Keen IO is an alternative to your in-house analytics database. You send them events from your mobile app, website, billing system, or backend servers, all the data that's too big to store in your application database. They let you run counts, sums, funnels, averages, segmentation, and visualize this data using their analytics APIs. Keen IO faced a problem this past March: they were getting customers that had tens to hundreds of millions of events that they wanted to query. They quickly realized they needed to re-architect their backend system and what resulted was a distrubuted system with Cassandra and Storm at its core. We sat down with Josh Dzielak, VP Engineering, to get some insight into their stack and what their engineering workflow looks like.
LS: So tell us a bit about what your team looks like and your build process.

■ DATA SHOWN:
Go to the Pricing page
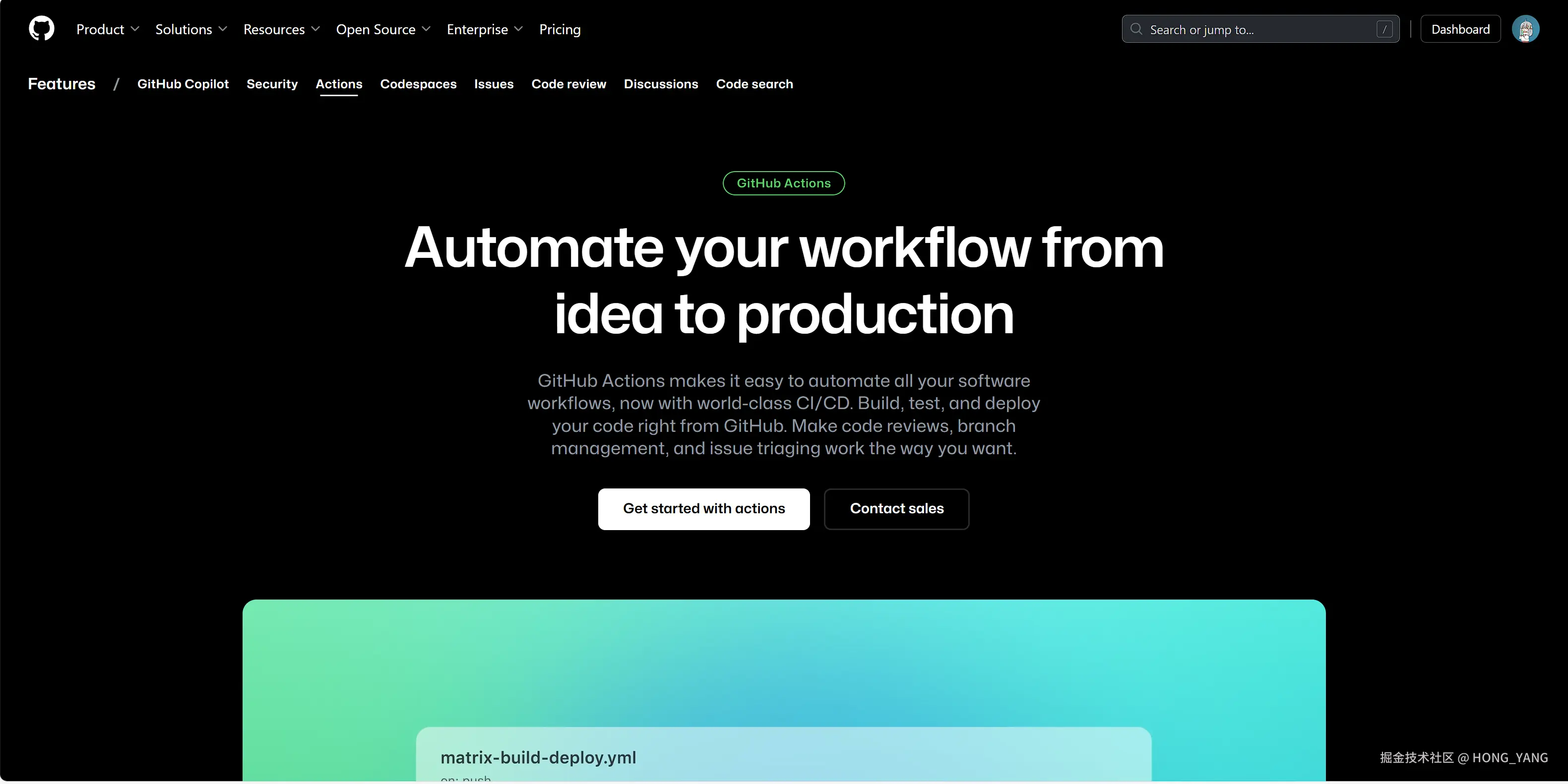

■ EXERCISE PROMPT:
Write the next part of the interview about Keen IO's engineering stack, starting right after its final sentence.

■ ANSWER TO THIS EXERCISE:
J: Our total team size is nine people, and potentially all of us are touching code on any given day. Three of us are full-time engineering. Our CTO, myself, and one of our engineers. Our process kicks off when we push to GitHub, we all use GitHub from the command line. So we push up and then our Jenkins server that we host on SoftLayer, is listening for those pushes and then runs tests. We have a variety of different test suites, both unit and integration for each one of our projects, and Jenkins will run those any time is see pushes to any branch. We use topic branches for major new branches. Because there's only a few of us we don't do any sophisticated branching. If we're doing a production hot fix, we'll probably just push that to master. The way that we get feedback for whether or not the build failed or succeeded is through a specific devops chatroom that we have in HipChat. We don't get emails or anything, we just have HipChat open. It's also hooked into GitHub. We have Hubot integrated with HipChat. We use Hubot to contact Jenkins and then Jenkins does the actual deployments. We have a no-downtime rolling re-deploy for our API servers, the ones that run Tornado. And that all happens within SoftLayer, and Jenkins handles it, communicating with our load-balancer and each individual app server.
LS: Any particular reason you went with SoftLayer?
L: We initially got involved with SoftLayer through their Catalyst program, which is a program that they make available to any TechStars company. So that was the initial hook. But we found that their dedicated servers are really good. Especially on the networking front, they're known for having an excellent network. So it turns out that even though we hadn't built this big java-based network-heavy backend yet, it ended up that those choices really aligned with having to build that system down the road. Because with the kind of workload we have now, with Storm and Cassandra, we would saturate network really quickly in a place like Amazon or Rackspace (or have to pay for the expensive instances). So it's nice to have this predictable profile.
LS: For errors that pop up in production what do you use and how do you deal with them?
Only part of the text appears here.